═══ Input for this task

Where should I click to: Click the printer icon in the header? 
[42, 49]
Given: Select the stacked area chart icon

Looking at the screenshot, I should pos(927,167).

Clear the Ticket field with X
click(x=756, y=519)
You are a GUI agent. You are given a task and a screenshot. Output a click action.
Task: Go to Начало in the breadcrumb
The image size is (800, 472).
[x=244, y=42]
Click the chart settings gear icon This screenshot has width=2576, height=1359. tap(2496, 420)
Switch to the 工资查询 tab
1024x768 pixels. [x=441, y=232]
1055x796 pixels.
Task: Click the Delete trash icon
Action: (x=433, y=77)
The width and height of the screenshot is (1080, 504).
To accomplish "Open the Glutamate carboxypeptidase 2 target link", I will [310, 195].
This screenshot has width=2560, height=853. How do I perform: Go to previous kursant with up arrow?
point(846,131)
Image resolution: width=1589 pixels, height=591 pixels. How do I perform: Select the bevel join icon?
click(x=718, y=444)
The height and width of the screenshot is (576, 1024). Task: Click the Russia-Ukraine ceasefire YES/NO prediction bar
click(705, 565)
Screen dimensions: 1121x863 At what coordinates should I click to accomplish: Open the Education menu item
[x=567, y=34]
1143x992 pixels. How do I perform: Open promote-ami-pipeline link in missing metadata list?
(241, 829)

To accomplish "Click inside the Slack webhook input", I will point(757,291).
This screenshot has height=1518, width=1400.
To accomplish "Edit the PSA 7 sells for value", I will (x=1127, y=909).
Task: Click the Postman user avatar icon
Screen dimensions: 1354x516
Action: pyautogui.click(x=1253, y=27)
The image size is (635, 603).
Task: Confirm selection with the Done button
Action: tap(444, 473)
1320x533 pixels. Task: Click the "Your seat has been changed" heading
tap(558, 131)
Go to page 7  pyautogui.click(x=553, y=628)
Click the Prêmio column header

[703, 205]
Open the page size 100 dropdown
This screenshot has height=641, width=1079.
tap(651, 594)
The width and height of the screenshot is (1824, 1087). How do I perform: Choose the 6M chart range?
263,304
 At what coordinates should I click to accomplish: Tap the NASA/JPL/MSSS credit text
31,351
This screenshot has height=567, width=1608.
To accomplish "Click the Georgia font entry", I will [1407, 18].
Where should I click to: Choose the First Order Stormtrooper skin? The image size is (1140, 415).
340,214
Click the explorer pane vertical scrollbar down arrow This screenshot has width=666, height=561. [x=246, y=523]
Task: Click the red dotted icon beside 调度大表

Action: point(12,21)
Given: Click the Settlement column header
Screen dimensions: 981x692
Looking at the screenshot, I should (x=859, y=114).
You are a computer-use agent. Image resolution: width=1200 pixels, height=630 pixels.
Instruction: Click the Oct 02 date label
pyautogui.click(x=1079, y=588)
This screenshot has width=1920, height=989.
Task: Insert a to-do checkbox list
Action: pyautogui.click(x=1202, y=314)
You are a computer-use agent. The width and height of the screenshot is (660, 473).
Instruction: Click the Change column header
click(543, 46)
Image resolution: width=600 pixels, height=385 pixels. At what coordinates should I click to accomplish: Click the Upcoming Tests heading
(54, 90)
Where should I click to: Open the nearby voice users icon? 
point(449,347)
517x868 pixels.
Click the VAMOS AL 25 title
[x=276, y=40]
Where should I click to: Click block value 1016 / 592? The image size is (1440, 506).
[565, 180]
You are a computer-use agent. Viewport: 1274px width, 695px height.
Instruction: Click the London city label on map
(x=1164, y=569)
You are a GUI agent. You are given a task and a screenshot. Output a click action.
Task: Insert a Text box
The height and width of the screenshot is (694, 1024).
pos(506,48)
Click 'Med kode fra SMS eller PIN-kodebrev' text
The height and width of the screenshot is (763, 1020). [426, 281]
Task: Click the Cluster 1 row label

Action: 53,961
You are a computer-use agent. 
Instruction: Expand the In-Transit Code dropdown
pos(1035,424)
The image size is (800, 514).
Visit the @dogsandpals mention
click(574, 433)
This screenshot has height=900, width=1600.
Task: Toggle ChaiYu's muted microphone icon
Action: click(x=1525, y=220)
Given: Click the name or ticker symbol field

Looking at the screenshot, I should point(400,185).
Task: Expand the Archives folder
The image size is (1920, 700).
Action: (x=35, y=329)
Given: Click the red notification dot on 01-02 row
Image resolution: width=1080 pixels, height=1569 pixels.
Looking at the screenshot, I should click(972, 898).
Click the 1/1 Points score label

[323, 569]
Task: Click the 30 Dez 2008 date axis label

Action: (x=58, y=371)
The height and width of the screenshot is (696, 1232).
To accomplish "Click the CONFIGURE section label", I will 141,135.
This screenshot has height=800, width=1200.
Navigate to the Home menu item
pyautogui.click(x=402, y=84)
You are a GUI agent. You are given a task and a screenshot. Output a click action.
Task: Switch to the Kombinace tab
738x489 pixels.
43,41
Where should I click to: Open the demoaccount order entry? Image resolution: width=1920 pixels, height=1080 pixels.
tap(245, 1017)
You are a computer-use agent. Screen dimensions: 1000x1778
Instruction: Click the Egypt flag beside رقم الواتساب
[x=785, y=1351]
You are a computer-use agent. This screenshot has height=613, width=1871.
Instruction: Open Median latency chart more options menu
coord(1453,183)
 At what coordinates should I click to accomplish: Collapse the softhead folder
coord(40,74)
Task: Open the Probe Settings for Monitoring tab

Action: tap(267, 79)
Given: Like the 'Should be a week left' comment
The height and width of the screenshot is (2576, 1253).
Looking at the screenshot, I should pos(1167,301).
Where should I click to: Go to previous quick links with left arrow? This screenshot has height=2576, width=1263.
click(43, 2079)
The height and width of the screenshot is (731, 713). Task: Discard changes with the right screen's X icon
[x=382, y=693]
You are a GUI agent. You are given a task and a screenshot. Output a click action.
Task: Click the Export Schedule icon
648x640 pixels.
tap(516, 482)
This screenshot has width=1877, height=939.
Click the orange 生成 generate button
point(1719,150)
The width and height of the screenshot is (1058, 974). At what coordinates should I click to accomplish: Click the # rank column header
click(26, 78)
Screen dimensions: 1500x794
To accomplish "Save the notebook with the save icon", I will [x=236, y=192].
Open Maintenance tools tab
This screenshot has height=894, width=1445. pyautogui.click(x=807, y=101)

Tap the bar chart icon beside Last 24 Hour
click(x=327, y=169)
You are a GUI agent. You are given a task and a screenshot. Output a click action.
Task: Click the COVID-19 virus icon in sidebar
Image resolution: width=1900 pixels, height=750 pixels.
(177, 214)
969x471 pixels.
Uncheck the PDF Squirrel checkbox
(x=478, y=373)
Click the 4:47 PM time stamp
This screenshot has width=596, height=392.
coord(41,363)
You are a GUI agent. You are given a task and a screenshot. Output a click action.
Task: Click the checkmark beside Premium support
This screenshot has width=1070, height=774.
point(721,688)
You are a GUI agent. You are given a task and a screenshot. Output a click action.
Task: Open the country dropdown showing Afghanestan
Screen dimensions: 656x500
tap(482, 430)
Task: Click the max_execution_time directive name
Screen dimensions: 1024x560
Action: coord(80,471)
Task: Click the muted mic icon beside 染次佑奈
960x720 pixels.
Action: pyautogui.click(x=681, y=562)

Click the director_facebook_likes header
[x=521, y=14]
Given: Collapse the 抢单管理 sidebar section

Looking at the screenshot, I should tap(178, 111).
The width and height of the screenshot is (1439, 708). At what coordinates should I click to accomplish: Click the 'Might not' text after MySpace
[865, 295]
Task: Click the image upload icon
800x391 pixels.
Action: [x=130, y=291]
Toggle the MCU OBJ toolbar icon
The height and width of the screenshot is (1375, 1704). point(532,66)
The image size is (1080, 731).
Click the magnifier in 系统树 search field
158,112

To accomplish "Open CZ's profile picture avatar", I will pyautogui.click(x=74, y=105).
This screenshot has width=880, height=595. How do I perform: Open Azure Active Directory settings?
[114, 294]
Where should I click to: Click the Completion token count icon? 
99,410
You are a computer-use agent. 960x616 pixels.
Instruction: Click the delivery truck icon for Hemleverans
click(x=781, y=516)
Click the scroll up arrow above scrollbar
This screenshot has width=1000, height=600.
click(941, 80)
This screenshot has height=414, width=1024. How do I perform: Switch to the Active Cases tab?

══════

Only one span is to be repeated: the line with "800x391 pixels." through the final line of the entries above, word for word.

» **Problem solution**
800x391 pixels.
Action: [x=130, y=291]
Toggle the MCU OBJ toolbar icon
The height and width of the screenshot is (1375, 1704). point(532,66)
The image size is (1080, 731).
Click the magnifier in 系统树 search field
158,112

To accomplish "Open CZ's profile picture avatar", I will pyautogui.click(x=74, y=105).
This screenshot has width=880, height=595. How do I perform: Open Azure Active Directory settings?
[114, 294]
Where should I click to: Click the Completion token count icon? 
99,410
You are a computer-use agent. 960x616 pixels.
Instruction: Click the delivery truck icon for Hemleverans
click(x=781, y=516)
Click the scroll up arrow above scrollbar
This screenshot has width=1000, height=600.
click(941, 80)
This screenshot has height=414, width=1024. How do I perform: Switch to the Active Cases tab?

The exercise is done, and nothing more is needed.